Prinsip tersebut sejalan dengan semangat Undang-Undang Otonomi Khusus Papua, yang mengakui dan melindungi hak ulayat masyarakat adat. Namun, dalam praktik, pengakuan hukum kerap kalah oleh kepentingan investasi berskala besar.
Hutan sebagai Sumber Hidup
Gelombang dukungan terhadap Ambrosius Hairu terus mengalir. Ribuan warganet menyuarakan pesan yang sama: tanah dan hutan adalah identitas orang Papua.
“Hutan itu dapur hidup kami. Kami bisa hidup tanpa uang, tapi tidak tanpa tanah,” tulis seorang warganet dalam kolom komentar unggahan video aksi tersebut.
Bagi masyarakat adat Papua, hutan bukan sekadar aset ekonomi. Ia adalah ruang hidup, sumber pangan (sagu, berburu), obat-obatan, serta pusat relasi spiritual dengan leluhur. Pembongkaran hutan berarti pemutusan rantai hidup lintas generasi.
Kasus di Merauke ini menambah daftar panjang konflik agraria di Papua. Dalam satu dekade terakhir, proyek-proyek berbasis perkebunan, kehutanan, dan pangan skala besar kerap masuk ke wilayah adat dengan dalih pembangunan dan ketahanan nasional. Namun, di lapangan, masyarakat adat sering kali hanya menjadi penonton—atau korban.
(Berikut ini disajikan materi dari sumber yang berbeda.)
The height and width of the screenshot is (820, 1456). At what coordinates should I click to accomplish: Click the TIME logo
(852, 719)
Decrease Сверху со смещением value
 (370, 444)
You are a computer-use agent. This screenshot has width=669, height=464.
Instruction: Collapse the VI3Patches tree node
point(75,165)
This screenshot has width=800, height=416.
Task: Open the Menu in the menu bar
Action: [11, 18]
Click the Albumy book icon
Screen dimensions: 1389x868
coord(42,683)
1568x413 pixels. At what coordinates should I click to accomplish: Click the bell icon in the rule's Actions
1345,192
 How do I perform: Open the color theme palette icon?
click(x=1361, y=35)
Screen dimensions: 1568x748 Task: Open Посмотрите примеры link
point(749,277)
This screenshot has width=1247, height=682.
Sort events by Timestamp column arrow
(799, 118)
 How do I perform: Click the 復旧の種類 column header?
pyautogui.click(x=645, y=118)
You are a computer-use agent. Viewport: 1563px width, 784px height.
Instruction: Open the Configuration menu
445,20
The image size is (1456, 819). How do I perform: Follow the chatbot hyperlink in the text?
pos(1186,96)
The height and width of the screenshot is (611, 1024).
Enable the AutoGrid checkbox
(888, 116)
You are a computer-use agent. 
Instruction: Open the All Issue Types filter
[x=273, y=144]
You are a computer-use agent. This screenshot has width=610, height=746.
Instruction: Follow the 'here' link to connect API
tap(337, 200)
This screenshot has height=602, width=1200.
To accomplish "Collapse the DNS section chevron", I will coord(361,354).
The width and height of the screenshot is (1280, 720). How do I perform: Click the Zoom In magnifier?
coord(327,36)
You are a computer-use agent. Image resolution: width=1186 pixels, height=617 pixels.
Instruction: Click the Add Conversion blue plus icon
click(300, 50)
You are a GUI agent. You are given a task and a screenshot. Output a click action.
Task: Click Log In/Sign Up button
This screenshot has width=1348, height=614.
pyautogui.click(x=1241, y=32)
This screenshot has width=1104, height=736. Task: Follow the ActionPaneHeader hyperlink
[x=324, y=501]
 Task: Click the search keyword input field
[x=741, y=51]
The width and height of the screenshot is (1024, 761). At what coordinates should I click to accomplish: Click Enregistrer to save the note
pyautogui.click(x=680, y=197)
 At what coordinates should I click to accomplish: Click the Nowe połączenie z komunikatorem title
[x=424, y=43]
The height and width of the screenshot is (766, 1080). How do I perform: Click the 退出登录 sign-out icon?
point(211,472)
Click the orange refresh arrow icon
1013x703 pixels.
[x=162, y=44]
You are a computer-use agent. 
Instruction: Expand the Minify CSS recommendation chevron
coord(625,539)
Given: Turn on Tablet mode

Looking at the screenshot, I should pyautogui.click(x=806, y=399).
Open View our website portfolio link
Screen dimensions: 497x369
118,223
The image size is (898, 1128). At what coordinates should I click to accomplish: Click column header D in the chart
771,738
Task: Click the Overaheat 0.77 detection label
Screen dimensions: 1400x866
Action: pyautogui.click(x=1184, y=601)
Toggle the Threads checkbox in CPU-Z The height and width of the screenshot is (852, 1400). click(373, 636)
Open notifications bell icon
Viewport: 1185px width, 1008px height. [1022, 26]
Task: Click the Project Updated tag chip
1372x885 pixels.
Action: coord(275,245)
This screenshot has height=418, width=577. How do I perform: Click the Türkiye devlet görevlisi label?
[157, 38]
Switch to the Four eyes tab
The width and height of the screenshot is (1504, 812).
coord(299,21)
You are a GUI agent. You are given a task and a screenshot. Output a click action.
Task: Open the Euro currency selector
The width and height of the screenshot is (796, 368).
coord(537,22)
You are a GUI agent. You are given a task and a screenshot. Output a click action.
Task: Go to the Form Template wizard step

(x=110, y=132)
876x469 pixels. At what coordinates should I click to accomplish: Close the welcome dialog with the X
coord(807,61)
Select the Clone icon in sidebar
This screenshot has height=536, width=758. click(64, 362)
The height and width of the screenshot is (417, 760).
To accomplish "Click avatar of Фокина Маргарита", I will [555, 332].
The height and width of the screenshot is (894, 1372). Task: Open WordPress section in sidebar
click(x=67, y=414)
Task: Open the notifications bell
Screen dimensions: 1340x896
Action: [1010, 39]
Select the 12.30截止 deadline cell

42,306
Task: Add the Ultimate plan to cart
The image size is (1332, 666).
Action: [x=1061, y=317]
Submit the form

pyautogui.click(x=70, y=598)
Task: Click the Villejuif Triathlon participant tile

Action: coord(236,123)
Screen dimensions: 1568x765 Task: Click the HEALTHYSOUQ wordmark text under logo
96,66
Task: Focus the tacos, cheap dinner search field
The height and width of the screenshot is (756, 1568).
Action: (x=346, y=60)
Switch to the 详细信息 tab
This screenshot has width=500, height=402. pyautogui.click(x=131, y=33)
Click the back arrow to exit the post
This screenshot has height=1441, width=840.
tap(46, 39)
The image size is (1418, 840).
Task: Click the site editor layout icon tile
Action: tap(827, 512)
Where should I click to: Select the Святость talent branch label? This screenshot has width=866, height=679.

Aksi Ambrosius Hairu kini dipandang sebagai simbol perlawanan moral terhadap ekspansi korporasi yang mengabaikan dimensi sosial, kultural, dan spiritual masyarakat adat.
“Ini bukan anti pembangunan,” kata seorang aktivis lingkungan Papua. “Ini soal siapa yang menentukan masa depan tanah Papua: rakyat adat atau pemodal.”
Hingga berita ini diturunkan, pihak PT Jhonlin Group belum memberikan pernyataan resmi terkait penghentian aktivitas alat berat maupun tudingan pelanggaran hak ulayat. Sementara itu, desakan publik agar pemerintah daerah dan pusat turun tangan kian menguat.
Masyarakat sipil meminta negara hadir bukan sebagai fasilitator investasi semata, melainkan sebagai pelindung hak konstitusional masyarakat adat.
Penancapan salib di tengah hutan Merauke menjadi pengingat keras: di Papua, konflik agraria bukan sekadar sengketa lahan, melainkan pertarungan atas martabat, identitas, dan hak hidup sebuah bangsa adat.